Our employers could pay us a lot more if they weren’t wasting thousands of dollars on each of us every year for benefits that we don’t need. I only want to be covered for unexpected expensive treatments, and I can pay for the low cost routine stuff myself.
And we could probably afford our own sensible low-cost insurance if our employers paid us more.
Did Obama talk about any of that? I doubt it. The assumption is that health insurance should cover prevention (inexpensive check ups), and that it should provide for patients with chronic diseases who need expensive tests and prescriptions.
Someone I know at work recently paid many thousands of dollars for surgery on an infected tooth, even though we have dental coverage.
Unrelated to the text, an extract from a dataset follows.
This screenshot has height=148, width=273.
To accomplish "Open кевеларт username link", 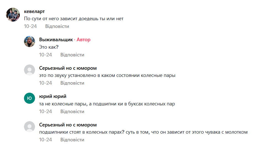I will 34,11.
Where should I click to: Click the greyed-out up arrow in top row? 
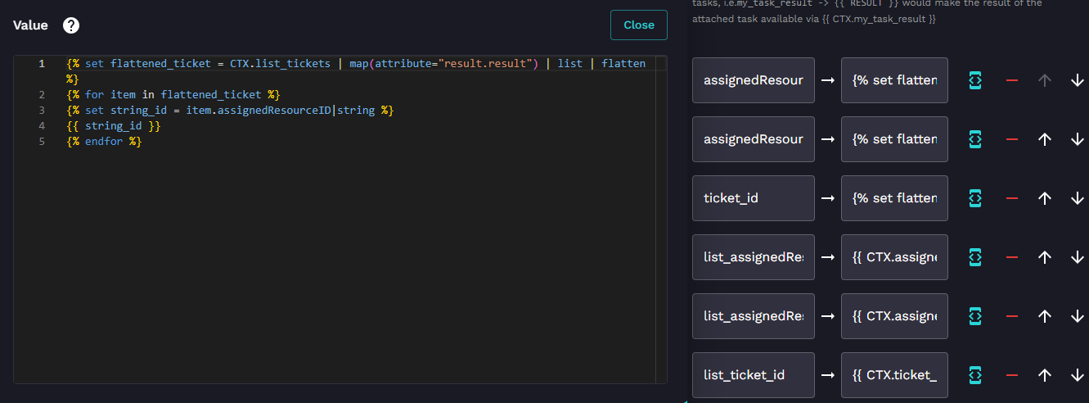point(1044,80)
It covers our $50 check up — wonderful.
realpc said,
September 10, 2009 at 3:23 pm
Oh and another thing — doctor’s offices inflate their prices to whatever the insurance companies will pay. If no one had insurance, prices would be much lower. Very often, the patient’s co-pay is about what the total bill would have been, if no one had insurance.
Peter Hoh said,
September 10, 2009 at 7:41 pm
Actually, insurance companies broker deals with providers and often pay less than “list price” for various services.
PatHMV said,
September 10, 2009 at 9:33 pm
I think, Peter, that doctors and hospitals inflate the “list price” tremendously, for the same reason that car dealers inflate the sticker price so far above what they actually expect to get paid for it. Otherwise, they have no room to negotiate with the HMOs and such. In reality the “list price” of medical services has little relationship to much of anything. Even if you’re not insured, you can usually negotiate for lower rates.
amba12 said,
September 11, 2009 at 12:04 am
I remain impressed by the notion of people paying for their own routine care and insurance being catastrophic. Anyone can use catastrophic insurance. Young people have accidents.
Paying for routine care (with perhaps tax breaks, etc.) would control costs because we would care what we paid (we don’t care or often even know what our insurance company pays).
I still favor Medicare because older people have so many health costs (although, of course, they are often overmedicated and then over-overmedicated to compensate for the side effects of being overmedicated). I don’t get Social Security for everyone at all, but I don’t see how we can get out of it.
PatHMV said,
September 11, 2009 at 12:22 am
One could conceivably develop a health insurance policy aimed at insuring long-term health care availability. Some life insurance policies are structured so that you can keep them to any age, so long as you start paying the premiums early enough and never stop. You could do a health care policy in a similar manner; you buy not only the right to health care now, but the right to maintain the insurance indefinitely. To prevent being permanently locked-in to one company, the law could provide for the right to transfer from one company to another, with one company transferring the accrued premiums and reasonable interest to the other (with the person perhaps having to pay additional funds if they move from a bare-bones policy or cheap-ass company to a gold-plated, top-dollar company).
The only way that health care costs will come down will be if we require consumers to bear more of the costs directly, so that they will have an incentive to question prices, to question whether they really need the name-brand prescription instead of the generic, etc.